Понятно. Они разнюхали, что он идет ко мне читать новые стихи, и примкнули. Таким образом, он появился вместе со всей случайной аудиторией. Это чем-то напоминало едущую по городу в жаркий день бочку с квасом, за которой бодрым шагом поспевает очередь жаждущих с бидонами в руках.
Гора шуб навалена под лестницей.
И вот он стоит в углу возле двери, прямой, неподвижный, на первый взгляд совсем юный, - сама скромность, - но сквозь эту мнимую скромность настойчиво просвечивает пугающая дерзость.
Выросший мальчик с пальчик, пробирочка со светящимся реактивом адской крепости. Артюр Рембо, написанный Рублевым.
Он читает новую поэму, потом старые стихи, потом вообще все, что помнит, потом все то, что полузабыл.

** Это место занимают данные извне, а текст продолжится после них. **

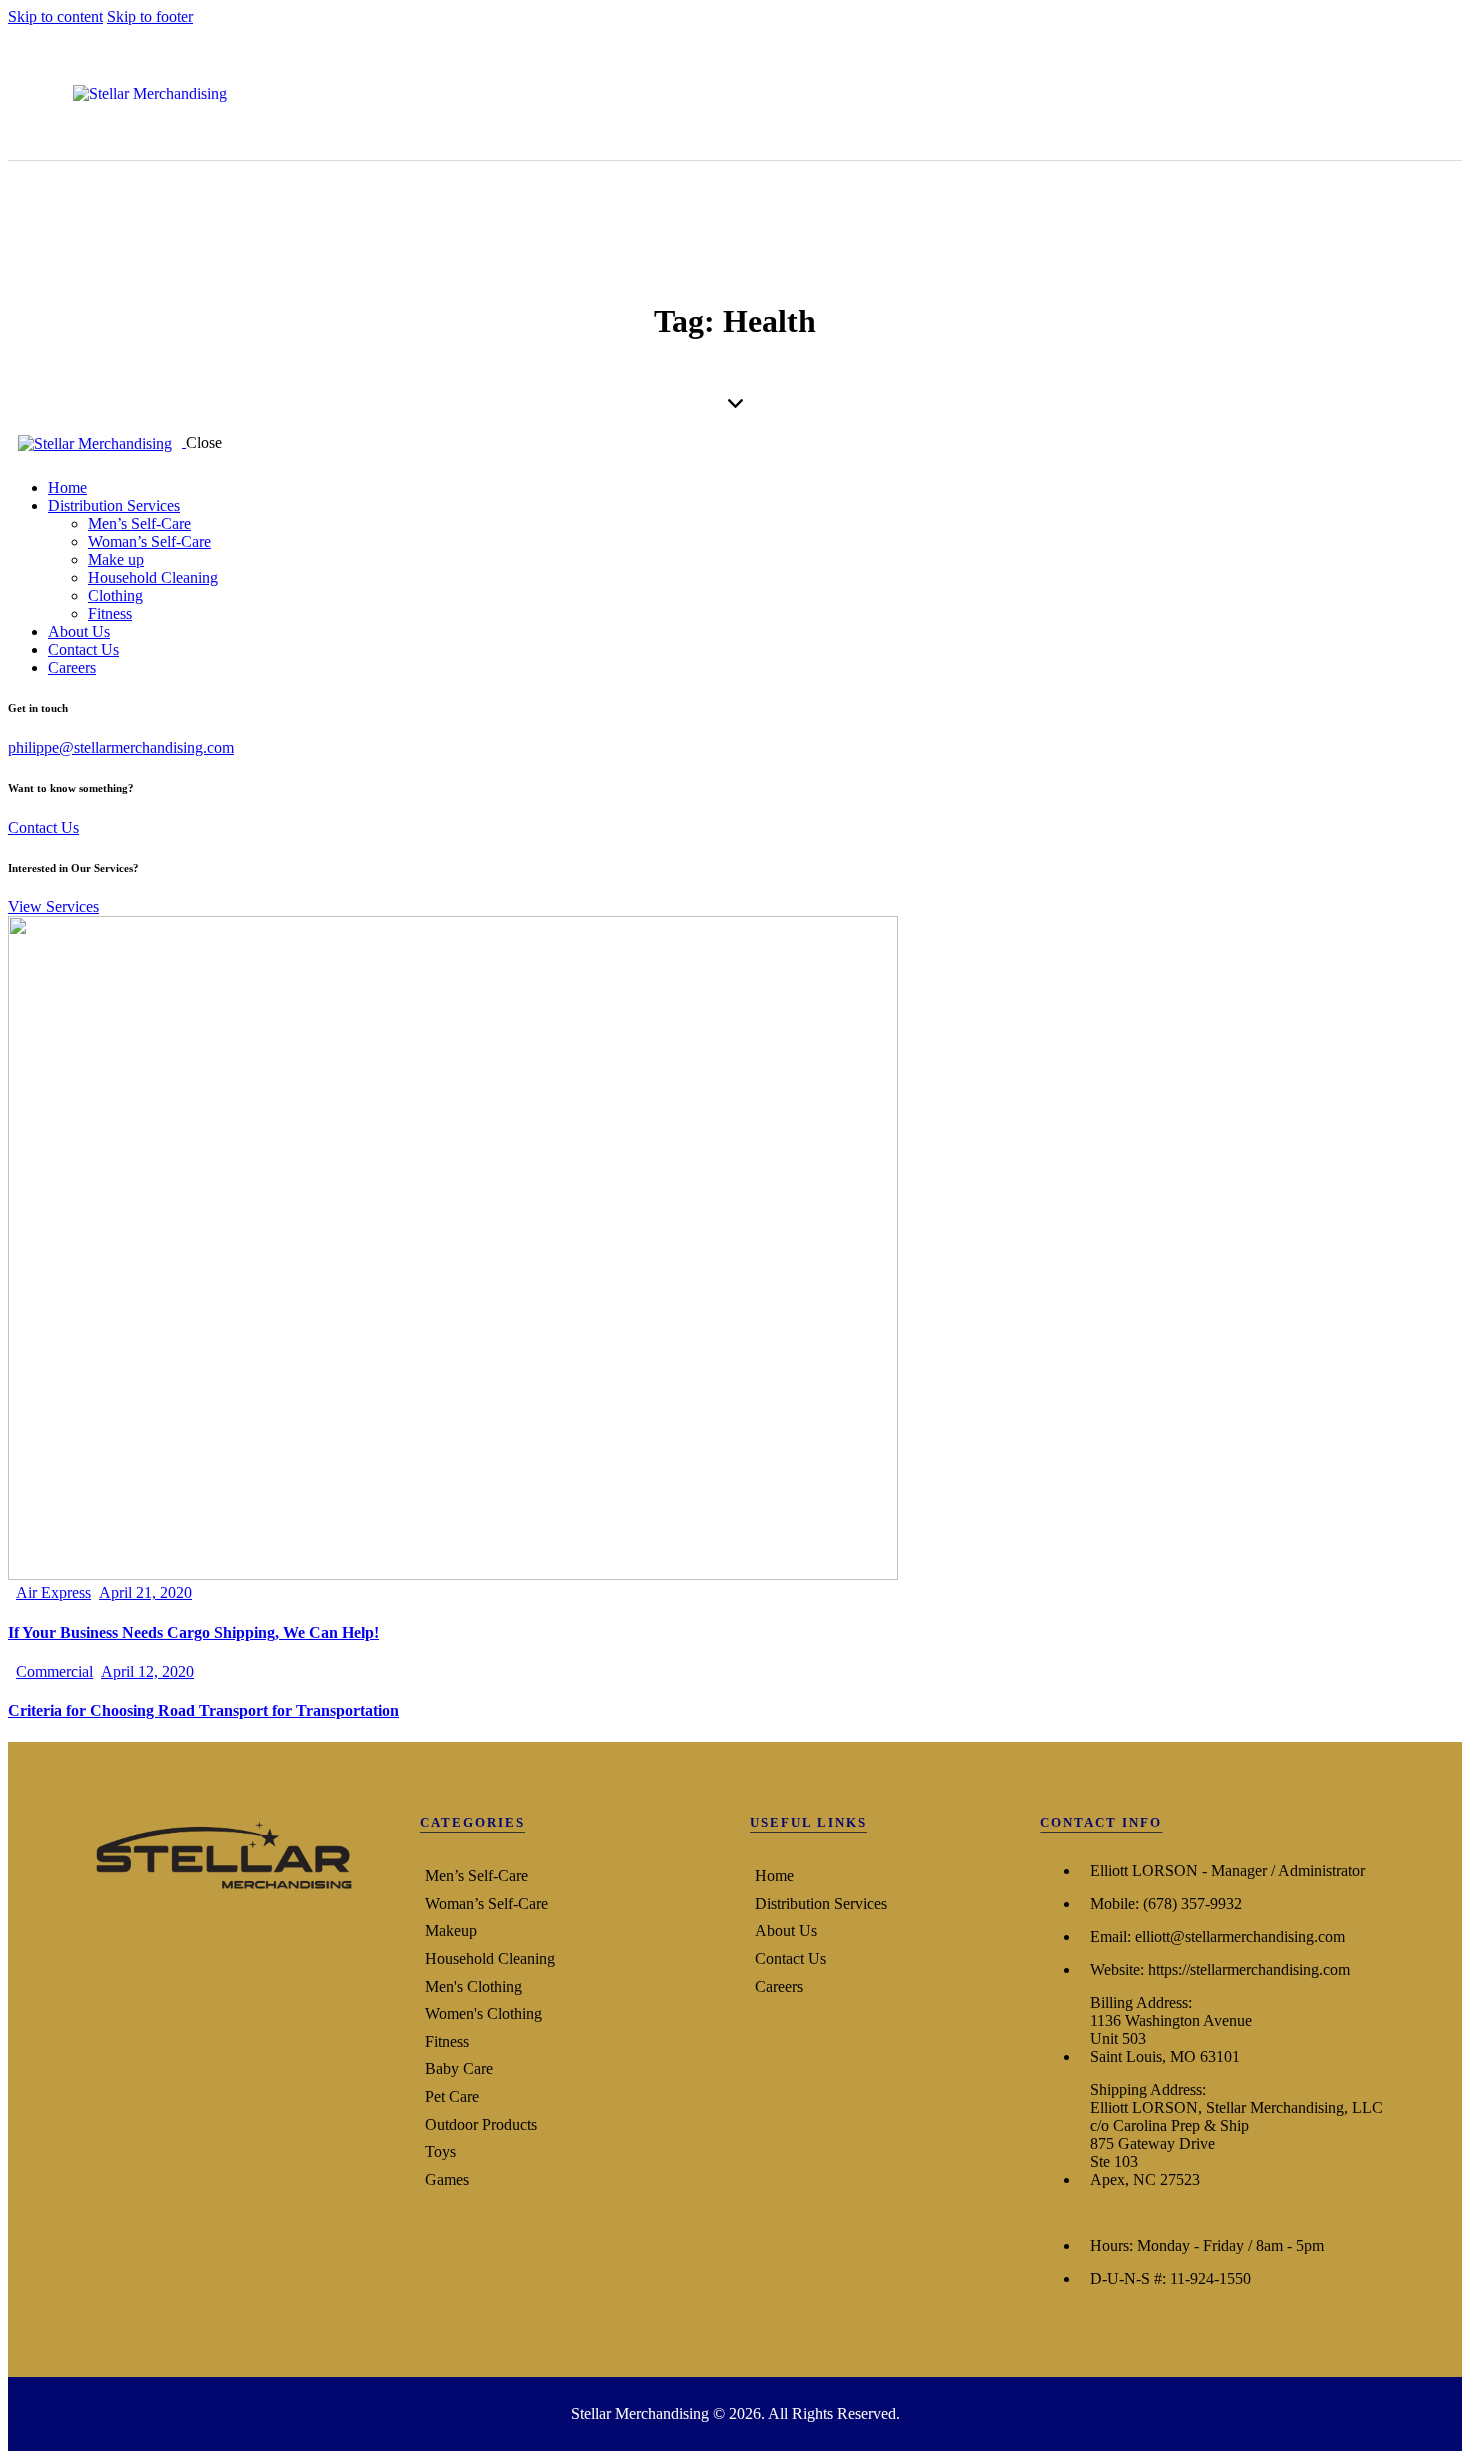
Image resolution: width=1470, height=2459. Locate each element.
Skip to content (55, 16)
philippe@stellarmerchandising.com (121, 747)
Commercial (54, 1671)
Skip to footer (150, 16)
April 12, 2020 (147, 1671)
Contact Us (43, 827)
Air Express (53, 1592)
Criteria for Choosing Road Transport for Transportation (203, 1710)
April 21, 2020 (145, 1592)
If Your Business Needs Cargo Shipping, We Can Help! (193, 1632)
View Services (53, 906)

Иногда его хорошо слышно, иногда звук уходит и остается одно лишь изображение, и тогда нужно читать самому по его шевелящимся, побелевшим губам.
Его аудитория не шелохнется. Все замерли, устремив глаза на поэта, и читают по его губам пропавшие в эфире строки. Здесь писатели, поэты, студенты, драматурги, актриса, несколько журналистов, знакомые знакомых и незнакомые незнакомых, неизвестные молодые люди - юноши и девушки в темно-серых пуловерах, два физика, шлифовальщик с автозавода - и даже один критик-антагонист, имеющий репутацию рубахи-парня и правдивого малого, то есть брехун, какого свет не производил.
Который раз я слушаю Вознесенского и всегда испытываю чувство, так хорошо выраженное Пушкиным в стихах к Языкову:
...кто тебе внушил
Твое посланье удалое?
Как ты шалишь и как ты мил,
Какой избыток чувств и сил,
Какое буйство молодое!
Эти стихи Пушкина всегда приводят на память другие, его же:
О чем, прозаик, ты хлопочешь?
Давай мне мысль какую хочешь:
Ее с конца я завострю,
Летучей рифмой оперю,
Взложу на тетиву тугую,
Послушный лук согну в дугу,
А там пошлю наудалую,
И горе нашему врагу!
По аналогии с Пушкиным, который предложил Языкову назвать книгу его стихотворений "Хмель", можно посоветовать Вознесенскому названье "Стрелы".
Настоящая поэзия начинается тогда, когда поэт перестает ощущать сдерживающие его условности формы, метрики, традиции вкусов, то есть когда, сбросив с себя все навязанное ему извне, чужое, заштампованное, - он вдруг в один счастливый миг делается самим собой: вот он - совершенно новый, неповторимый, дерзкий, и вот перед ним его свободно выбранная тема, его свободная мысль - и между ними нет никаких преград, их ничто не разделяет, не тормозит их взаимовлияния и не препятствует полному, самобытному воплощению идеи в слове.